I've been in Anchorage a few days now, and driving around quite a bit. It's still the town I grew up in, but it's also growing rapidly, even since I was here over Thanksgiving. I see more and more names I recognize from other places - Mens Wearhouse, Target, Massage Envy, Texas Roadhouse, Olive Garden, Sephora. Mid-tier chains and franchises that until now I've mostly associated with Tucson, or Phoenix, or Chicago. I even saw a sign for an outlet mall coming soon.
And yet, through it all, it's still Alaska. The Chugach range still sits to the east, watching in its timeless stoicism even as houses creep up along its foothills. Rather than groomed public parks with carefully-planted trees, most of the green is patches of wild overgrown birch and spruce forest left between even the newest housing developments. Wildlife wanders unafraid through people's yards, or visits the zoo
of a morning.
Sometimes I feel like I can see the seams between the place I grew up and the place that's here now: the slightly brighter paint where such-and-such a section of the Dimond Center has been renovated to make way for a new anchor tenant, or the grocery store that now sits on the field where I used to braid daisy chains. Sometimes, if I tilt my head and unfocus my eyes a little, I can almost see them both there, in the same space at the same time, and I wonder if our nostalgic mourning for things lost is fundamentally shortsighted.
While colorful hair is not unknown here, it's somewhat rarer than it is in Chicago, and I thus get rather more comments when I'm out and about.
The other day, I heard a little girl in a shopping cart squeal "She has pink hair!" I told her that where I live, there are people with pink hair and purple hair and green hair and blue hair and orange hair. Somewhat to my surprise, this didn't seem to shock her at all - in fact, she added with some certainty, "And violet!" I nodded and agreed, yes, violet hair was quite common.

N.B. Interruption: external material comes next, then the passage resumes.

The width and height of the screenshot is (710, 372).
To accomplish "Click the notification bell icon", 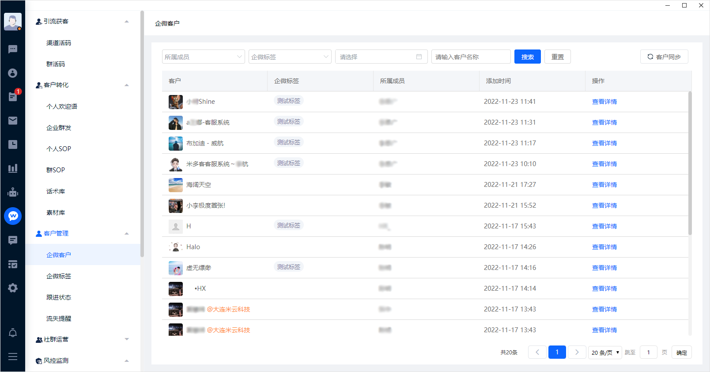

I suspect that she already spends some time in a world where people have hair in every color of the rainbow. So I was merely confirming her knowledge that such a place had to exist in this world as well.
When I told my acquaintances that I was going to Alaska for a visit, I received numerous exhortations to post lots of pictures, mostly from my yoga friends. I suspect they thought I was coming here to go hiking, or camping, or fishing, or any of the numerous (and wonderful!) outdoorsy opportunities, and would thus be posting pictures of Alaska's awe-inspiring landscape.
In truth, though I may wander out to Thunderbird Falls or a similarly-easy hike later, for now I'm pleased simply to spend time with my mother, who doesn't go many places other than home and work. So here are some of my vacation pictures so far.
This is my mother's townhouse, which a local friend referred to recently as "the house at the edge of the world". It's surprisingly apt - it's on top of the hill, overlooking the Seward Highway, an interstitial space if ever there was one. In the summer it's a tree house, with the living room's large picture windows surrounded by birch trees in full leaf. In the winter, it becomes a hilltop castle, overlooking mountains and rivers and even the ocean in the distance.
This is the view between two of the trees on the left in the previous photo. Normally the Chugach range is visible here, but last night it went to bed early and pulled the cloud blanket up over its head.
This is my mother's very comfortable living room. I like to sit here with a lap desk and read or write letters while she bustles about in the kitchen behind me, or does beadwork nearby.
This is a bike path that runs along my mother's subdivision. Its destination (a business/shopping complex with a supermarket and a post office) is perhaps a bit prosaic, but it's surprisingly pretty along the way. There's enough dense growth even in these cut-down little greenbelts to get whiffs of that proper mulchy forest smell, especially in autumn.
Alaska, having long been ranked #50 out of 50 states when it comes to good restaurants, has been making great strides of late, especially in Anchorage. Unfortunately, it's still got a ways to go, as this rather sad attempt at a "charcuterie board" at a passing-for-trendy local hotspot shows. (Sharp-eyed readers may notice something missing.) Still, they're trying - they've got a nice mixture of relishes, here, and the presentation is nice. And in all fairness, it was only half as expensive as a charcuterie board in Chicago.
Brian (by his own admission) has an Argo Tea problem, to the point where he will at times walk five extra blocks to get to an Argo Tea because "it's on the way". I was entertained to find a rack of their pre-bottled tea at the Natural Pantry up here, and texted him this picture with the comment, "It's *always* on the way!"
Growing up, we nicknamed fireweed my "birthday flower", because it always first starts to bloom in mid-July. It's one of the things I truly miss about Alaska, and more than once I've tried to dye my hair this color.
Something else I genuinely miss: having drives like Turnagain Arm literally just south of town. In Chicago, I almost never drive if I can avoid it - it's a chore, something you do to get from one place to another. Out here, there are so many beautiful places only accessible by car.
My mother's balcony garden always seems to me to be the essence of the phrase "a riot of color". You can almost hear those firecracker begonias crackling and popping, the strident purple pansies demanding your attention while the miscellaneous hubbub of the violas fills the cracks.